During the time the immune system is attacking the cells, the body sends white blood cells into the lining of the intestines where they produce chronic inflammation leading to a cascade of various symptoms.
IBDs are complex, multifactorial disorders in which the body loses its tolerance to its own gut microorganisms. It’s estimated 1.4 million people in the United States have IBD. The peak age of onset is 15 to 30 years, although IBD can occur at any age.
The two most common IBDs are Crohn’s disease (CD) and ulcerative colitis (UC). Both are conditions characterized by chronic inflammation of the digestive tract. They do share many similarities yet they also have key differences between them.

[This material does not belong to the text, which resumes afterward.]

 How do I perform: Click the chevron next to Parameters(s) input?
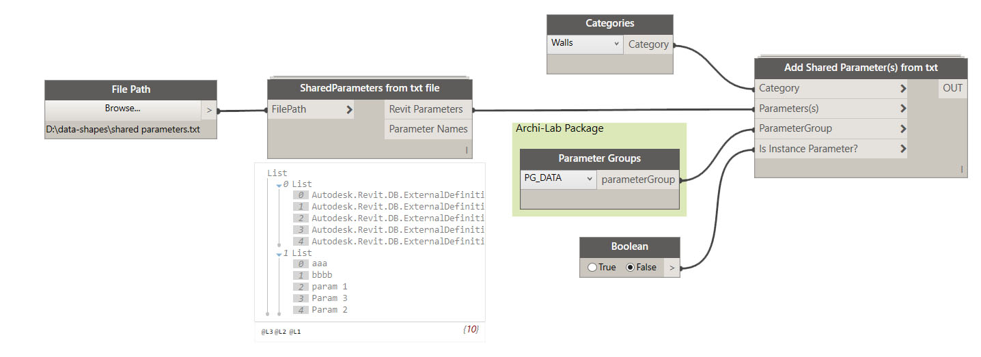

Similarities between Crohn disease and Ulcerative Colitis
· Both involve a loss of tolerance to intestinal bacteria.
· They often develop in teenagers and young adults.
· They symptoms of both are very similar.
· The causes of each are not known but both have similar types of contributing factors such as environmental, genetic and an inappropriate response by the body’s immune system.
· They are diagnosed more frequently in urban areas compared to rural areas.
· There is a reduced incidence of IBDs in people living in southern latitudes presumably related to vitamin D status.
· Both have signs and symptoms of diarrhea, abdominal pain, weight loss, and decreased bone mineral density. Other symptoms they share are rectal bleeding, urgent need to move bowels, sensation of incomplete evacuation and constipation.
· Both are associated other conditions of arthritis, joint pain, eye irritation, kidney stones, and liver disease.
Differences between Crohn disease and Ulcerative Colitis
· CD can occur anywhere in the gastrointestinal tract from the mouth to the anus; UC only occurs in the colon.
· In CD, there are healthy parts of the intestine mixed in between inflamed areas. UC is a continuous inflammation of the colon.
· UC only affects the inner most lining of the colon while Crohn’s disease can occur in all the layers of the bowel walls.
· CD can have additional problems with the skin and gallstones while UC is associated with osteoporosis and possibly colon cancer if the entire colon has been affected over 8 to 10 years.
· Over 50 percent of individuals with CD will have nutritional deficiencies of folate and vitamin D while over 50 percent of those with UC will have deficiencies of iron.
Dietary considerations for both Crohn’s disease and Ulcerative Colitis
Diet is not a cause of either CD or UC and it won’t cure a person but paying special attention to diet can help reduce and control IBD symptoms. Keeping a food journal by writing down food eaten helping to identify foods causing distress is a good method for determining foods to eliminate from the diet. Here are a few suggestions to help control symptoms during flare ups:
· Eat frequent, small meals
· Reduce the amount of greasy or fried foods
· Limit consumption of milk or milk products
· Restrict intake of certain high-fiber foods such as nuts, seeds, corn, or popcorn
Both CD and UC have their own challenges and complications yet a person can still lead a full, happy and productive life. Finding a healthcare professional who is experienced treating IBDs will help maintain health and they can connect the individual with others having the same condition to lend support.